On the new “big breakfast” diet, the women ate 1,240 calories a day alloted as 97 grams carbohydrates, 93 grams protein, and 46 grams of fat (compared with the other diet, these women ate less fat, but more carbohydrate and protein every day). On this diet, breakfast was the largest meal, while lunch comprised 395 calories (including 34 grams of carbs and 28 and 13 of protein and fat respectively), and dinner contained only 235 calories (5 grams of carbs, and 18 and 26 of protein and fat respectively).
For the first 4 months, the study focused on weight loss, and on weight maintenance for the second 4 months. The results showed that:
- After 4 months, the women on the very low carb diet had lost an average of 28 pounds (12.7 kilos).
- After 4 months, the women on the big breakfast diet had lost an average of nearly 23 pounds (10.4 kilos).
- At this point, there was no statistically significant difference in the weight loss profiles of the two groups, despite these apparently large differences in the averages, said the researchers.
- After 8 months, the women on the very low carb diet had regained an average of 18 pounds (8.2 kilos).

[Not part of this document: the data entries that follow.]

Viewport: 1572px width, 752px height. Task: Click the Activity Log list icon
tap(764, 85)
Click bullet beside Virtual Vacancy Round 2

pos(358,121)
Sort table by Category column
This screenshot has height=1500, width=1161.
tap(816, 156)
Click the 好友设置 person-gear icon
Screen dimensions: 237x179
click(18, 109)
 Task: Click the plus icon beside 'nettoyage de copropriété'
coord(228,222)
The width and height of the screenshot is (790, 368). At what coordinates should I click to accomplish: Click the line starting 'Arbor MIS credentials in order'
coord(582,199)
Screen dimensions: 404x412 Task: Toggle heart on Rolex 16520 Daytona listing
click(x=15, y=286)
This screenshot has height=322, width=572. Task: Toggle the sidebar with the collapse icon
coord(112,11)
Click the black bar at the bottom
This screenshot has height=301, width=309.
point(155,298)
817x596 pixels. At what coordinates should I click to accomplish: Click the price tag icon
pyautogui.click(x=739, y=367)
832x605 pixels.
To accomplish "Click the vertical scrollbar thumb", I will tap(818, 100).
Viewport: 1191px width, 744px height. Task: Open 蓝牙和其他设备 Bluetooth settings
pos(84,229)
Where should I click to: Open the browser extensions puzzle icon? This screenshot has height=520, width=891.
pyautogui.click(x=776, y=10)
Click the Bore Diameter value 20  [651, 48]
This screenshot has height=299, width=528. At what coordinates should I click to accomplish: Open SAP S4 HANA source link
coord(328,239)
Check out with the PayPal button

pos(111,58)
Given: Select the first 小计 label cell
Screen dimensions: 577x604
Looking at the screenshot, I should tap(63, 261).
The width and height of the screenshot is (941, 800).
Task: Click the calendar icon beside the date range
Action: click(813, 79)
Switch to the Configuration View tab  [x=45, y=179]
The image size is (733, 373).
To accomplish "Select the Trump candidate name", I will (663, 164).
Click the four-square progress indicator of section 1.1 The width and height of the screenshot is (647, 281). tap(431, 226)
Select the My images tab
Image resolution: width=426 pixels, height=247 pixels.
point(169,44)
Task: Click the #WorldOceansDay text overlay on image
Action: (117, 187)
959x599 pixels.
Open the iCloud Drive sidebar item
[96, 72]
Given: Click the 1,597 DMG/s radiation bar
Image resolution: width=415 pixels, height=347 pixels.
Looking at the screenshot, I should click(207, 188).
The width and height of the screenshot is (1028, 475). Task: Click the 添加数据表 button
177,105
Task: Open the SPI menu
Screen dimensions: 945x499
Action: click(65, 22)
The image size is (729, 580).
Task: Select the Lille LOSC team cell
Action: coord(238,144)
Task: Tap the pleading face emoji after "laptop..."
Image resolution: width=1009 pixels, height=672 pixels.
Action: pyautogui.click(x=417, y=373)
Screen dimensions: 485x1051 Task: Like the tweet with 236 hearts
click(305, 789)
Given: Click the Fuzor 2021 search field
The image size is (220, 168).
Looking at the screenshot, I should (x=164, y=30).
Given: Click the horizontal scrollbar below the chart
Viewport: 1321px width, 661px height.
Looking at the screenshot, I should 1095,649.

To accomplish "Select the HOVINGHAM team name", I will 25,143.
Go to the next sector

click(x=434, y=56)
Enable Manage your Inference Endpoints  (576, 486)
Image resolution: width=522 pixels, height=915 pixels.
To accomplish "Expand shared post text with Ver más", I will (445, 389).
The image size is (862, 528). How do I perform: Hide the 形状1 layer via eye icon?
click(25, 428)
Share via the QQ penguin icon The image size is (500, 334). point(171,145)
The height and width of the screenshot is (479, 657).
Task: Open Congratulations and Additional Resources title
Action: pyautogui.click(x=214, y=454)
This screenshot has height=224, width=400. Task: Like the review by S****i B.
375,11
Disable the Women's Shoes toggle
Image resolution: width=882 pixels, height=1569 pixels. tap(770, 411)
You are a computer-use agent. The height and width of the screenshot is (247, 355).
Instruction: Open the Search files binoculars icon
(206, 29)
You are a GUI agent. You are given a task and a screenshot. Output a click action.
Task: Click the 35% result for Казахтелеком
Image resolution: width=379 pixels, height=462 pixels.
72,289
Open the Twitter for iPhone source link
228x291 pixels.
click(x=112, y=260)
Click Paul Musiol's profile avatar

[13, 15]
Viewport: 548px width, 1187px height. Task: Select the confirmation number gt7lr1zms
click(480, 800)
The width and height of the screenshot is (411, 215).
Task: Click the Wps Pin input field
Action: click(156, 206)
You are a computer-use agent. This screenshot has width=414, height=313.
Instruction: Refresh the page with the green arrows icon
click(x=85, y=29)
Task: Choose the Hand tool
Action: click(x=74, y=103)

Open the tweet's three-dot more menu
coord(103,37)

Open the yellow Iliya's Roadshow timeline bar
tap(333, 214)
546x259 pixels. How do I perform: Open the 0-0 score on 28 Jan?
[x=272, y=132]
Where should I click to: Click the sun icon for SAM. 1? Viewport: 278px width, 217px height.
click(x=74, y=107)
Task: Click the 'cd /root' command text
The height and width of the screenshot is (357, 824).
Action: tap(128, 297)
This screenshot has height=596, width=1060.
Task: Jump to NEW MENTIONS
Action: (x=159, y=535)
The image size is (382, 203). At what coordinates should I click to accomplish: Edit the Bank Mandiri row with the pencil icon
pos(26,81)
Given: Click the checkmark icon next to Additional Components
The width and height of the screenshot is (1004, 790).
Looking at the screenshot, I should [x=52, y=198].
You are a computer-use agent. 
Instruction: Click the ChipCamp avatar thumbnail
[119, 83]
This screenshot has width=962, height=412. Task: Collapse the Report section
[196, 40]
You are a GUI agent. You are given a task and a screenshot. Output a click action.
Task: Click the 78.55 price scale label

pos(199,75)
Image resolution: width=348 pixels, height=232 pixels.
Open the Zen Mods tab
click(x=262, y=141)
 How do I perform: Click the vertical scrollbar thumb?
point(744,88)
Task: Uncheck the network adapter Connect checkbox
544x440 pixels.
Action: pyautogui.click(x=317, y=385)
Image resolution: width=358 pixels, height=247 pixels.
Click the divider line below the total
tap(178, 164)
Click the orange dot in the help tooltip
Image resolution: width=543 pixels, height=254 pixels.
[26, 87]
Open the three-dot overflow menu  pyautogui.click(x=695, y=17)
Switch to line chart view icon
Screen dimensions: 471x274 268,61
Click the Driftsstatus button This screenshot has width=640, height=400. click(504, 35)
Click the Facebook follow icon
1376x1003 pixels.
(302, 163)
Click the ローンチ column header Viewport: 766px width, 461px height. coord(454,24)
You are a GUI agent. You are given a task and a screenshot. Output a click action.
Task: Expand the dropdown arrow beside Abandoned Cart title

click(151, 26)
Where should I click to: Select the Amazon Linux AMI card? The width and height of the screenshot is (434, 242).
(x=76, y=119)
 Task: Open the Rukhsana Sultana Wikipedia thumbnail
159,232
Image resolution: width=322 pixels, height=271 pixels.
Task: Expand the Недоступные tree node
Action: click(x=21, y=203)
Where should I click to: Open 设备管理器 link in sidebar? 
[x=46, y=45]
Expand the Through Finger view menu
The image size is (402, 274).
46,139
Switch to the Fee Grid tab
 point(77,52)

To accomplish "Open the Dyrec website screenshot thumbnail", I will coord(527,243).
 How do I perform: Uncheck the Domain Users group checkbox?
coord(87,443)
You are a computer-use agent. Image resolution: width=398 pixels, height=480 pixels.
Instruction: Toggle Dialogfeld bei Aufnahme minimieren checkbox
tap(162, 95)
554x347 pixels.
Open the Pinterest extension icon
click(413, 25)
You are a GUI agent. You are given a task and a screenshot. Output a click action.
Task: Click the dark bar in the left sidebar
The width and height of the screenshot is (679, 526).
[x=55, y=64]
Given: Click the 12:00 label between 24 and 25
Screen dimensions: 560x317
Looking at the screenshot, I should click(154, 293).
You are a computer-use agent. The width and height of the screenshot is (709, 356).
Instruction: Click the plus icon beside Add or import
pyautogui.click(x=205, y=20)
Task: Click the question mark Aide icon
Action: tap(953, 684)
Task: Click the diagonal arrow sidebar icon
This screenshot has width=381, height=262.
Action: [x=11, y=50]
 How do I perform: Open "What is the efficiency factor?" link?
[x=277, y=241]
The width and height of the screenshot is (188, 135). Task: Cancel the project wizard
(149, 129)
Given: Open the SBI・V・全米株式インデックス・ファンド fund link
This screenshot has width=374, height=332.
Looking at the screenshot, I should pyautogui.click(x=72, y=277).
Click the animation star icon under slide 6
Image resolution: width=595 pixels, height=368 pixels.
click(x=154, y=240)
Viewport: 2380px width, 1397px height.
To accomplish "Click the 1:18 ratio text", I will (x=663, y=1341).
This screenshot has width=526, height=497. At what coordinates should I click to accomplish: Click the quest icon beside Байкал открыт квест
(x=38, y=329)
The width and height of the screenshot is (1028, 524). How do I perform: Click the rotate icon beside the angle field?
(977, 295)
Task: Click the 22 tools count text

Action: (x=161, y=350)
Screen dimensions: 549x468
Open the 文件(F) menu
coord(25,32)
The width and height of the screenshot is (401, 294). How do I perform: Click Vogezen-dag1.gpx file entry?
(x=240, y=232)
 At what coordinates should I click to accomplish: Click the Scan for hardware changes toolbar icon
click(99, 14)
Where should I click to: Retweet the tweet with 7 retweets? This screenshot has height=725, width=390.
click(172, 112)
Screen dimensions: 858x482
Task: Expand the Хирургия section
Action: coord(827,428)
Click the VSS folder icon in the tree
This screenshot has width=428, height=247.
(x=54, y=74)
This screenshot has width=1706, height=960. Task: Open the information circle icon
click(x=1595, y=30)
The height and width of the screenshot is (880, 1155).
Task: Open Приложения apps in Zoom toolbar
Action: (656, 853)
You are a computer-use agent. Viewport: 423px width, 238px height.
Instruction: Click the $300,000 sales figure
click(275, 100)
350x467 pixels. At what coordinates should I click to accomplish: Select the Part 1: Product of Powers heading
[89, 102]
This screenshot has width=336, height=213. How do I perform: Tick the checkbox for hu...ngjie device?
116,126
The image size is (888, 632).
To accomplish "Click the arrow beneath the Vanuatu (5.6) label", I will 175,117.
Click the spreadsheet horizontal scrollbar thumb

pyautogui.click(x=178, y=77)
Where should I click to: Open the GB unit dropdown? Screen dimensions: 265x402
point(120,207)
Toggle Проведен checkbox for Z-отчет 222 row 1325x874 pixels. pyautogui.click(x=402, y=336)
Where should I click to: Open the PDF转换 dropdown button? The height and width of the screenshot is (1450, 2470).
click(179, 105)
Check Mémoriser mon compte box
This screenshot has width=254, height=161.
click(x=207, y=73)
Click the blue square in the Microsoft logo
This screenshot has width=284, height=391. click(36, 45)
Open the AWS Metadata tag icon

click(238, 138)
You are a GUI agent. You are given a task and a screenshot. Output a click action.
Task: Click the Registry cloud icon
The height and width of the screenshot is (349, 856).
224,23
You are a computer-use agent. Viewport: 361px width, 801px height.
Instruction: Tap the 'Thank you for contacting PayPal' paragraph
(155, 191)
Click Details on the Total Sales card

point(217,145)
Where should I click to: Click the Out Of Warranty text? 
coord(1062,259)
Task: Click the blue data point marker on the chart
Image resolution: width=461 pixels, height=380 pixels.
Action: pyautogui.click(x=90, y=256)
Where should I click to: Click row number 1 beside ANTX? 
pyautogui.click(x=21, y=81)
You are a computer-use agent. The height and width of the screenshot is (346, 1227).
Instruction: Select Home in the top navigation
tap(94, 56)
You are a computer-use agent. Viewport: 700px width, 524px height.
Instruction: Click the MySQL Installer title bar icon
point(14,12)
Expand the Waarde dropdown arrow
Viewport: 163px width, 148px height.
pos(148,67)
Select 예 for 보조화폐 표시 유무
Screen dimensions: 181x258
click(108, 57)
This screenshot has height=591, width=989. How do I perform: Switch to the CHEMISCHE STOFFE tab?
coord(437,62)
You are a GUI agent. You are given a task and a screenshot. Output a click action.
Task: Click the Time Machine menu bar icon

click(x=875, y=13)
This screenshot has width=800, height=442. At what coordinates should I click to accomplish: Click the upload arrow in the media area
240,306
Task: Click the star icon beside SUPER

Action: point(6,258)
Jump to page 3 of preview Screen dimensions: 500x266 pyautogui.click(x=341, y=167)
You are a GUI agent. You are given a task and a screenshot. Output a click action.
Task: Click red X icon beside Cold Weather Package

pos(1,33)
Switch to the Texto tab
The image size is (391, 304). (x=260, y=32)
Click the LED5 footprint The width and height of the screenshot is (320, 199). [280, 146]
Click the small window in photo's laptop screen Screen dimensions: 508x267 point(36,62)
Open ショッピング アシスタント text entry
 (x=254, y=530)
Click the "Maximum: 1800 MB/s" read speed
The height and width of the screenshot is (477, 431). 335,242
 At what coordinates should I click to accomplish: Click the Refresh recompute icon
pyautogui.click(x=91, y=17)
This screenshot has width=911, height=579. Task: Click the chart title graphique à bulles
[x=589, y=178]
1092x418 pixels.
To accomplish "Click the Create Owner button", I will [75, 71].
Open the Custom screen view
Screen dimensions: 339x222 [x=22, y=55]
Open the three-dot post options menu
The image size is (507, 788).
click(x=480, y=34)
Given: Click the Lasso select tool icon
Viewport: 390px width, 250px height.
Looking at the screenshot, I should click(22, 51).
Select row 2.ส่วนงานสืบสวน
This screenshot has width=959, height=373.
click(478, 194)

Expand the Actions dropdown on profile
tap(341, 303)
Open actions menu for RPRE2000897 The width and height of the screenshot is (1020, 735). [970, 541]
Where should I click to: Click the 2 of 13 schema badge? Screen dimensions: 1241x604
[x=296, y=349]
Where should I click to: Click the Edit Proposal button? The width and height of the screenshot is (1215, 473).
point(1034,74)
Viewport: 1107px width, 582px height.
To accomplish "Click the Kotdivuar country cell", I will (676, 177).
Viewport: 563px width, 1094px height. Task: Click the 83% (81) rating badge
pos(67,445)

- After 8 months, the women on the big breakfast diet had lost another 16.5 pounds (7.5 kilos).
- Overall, the women on the big breakfast diet lost more than 21 per cent of their body weight, while the women on the very low carb diet only lost 4.5 per cent.
- The women on the big breakfast diet reported feeling less hungry, especially before lunch, and they reported having fewer cravings for carbs compared with the women in the very low carb group.
The researchers suggested that the big breakfast diet was more effective at helping the women lose weight over the period of the study because it controlled appetite and cravings for carbohydrate foods containing sugar and starch.
Jakubowicz also said the big-breakfast diet was healthier than a very low carb diet because dieters ate more fruit and therefore got enough fiber and vitamins. She has been using the diet successfully with patients for over 15 years, she said.